INTRODUCTION AND PROCEDURAL HISTORY
This case is before the court on a motion for default judgment and attorney’s
fees (“the Motion”) against defendant Jeremy Lee Stancell (“Mr. Stancell”) by the
plaintiff, First Financial Bank (“First Financial”). (Doc. 27). An entry of default was
made against Mr. Stancell on December 17, 2014, following his failure to answer or
otherwise respond to the complaint. (Doc. 25). Mr. Stancell has not responded to a
show cause order issued to him concerning the motion for judgment by default. (Doc.
29).
First Financial originally brought the action against both Mr. Stancell and
Dalana S. Stancell (“Ms. Stancell”) in order to enforce three promissory notes
executed by the defendants and delivered to First Financial. (Doc. 1 at 2). First
Financial seeks judgment for the amount remaining due on the notes after the
mortgages taken out by Mr. Stancell and Ms. Stancell were foreclosed. (Id. at 3).
Following a joint motion by First Financial and Ms. Stancell to sever and dismiss the
claim against Ms. Stancell on account of her bankruptcy petition (Doc. 23), Ms.
Stancell was dismissed from this case on April 8, 2015. (Doc.35). This left Mr.
Stancell as the only remaining defendant.

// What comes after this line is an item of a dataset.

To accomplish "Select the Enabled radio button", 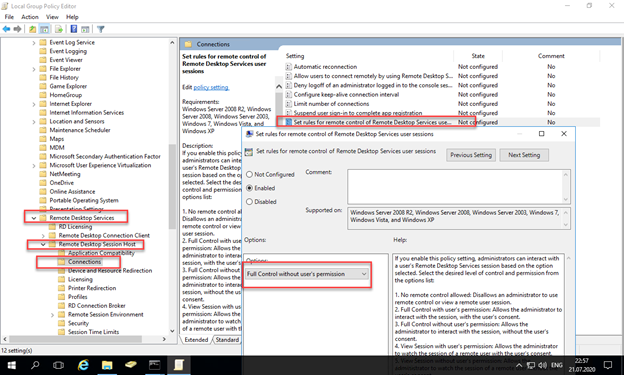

The deadline has passed for Mr. Stancell to respond to the show cause order
(see Doc. 29), and so the Motion is now under submission. For the reasons discussed
below, the Motion is due to be granted.
II.
STANDARDS
A.
Summary Judgment
In 2007, Judge Steele in the Southern District of Alabama summarized the
appropriate standard for motions for default judgment:
In this Circuit, “there is a strong policy of determining cases on their
merits and we therefore view defaults with disfavor.” In re Worldwide
Web Systems, Inc., 328 F.3d 1291, 1295 (11th Cir. 2003). Nonetheless,
it is well established that a “district court has the authority to enter
default judgment for failure ... to comply with its orders or rules of
procedure.” Wahl v. McIver, 773 F.2d 1169, 1174 (11th Cir. 1985).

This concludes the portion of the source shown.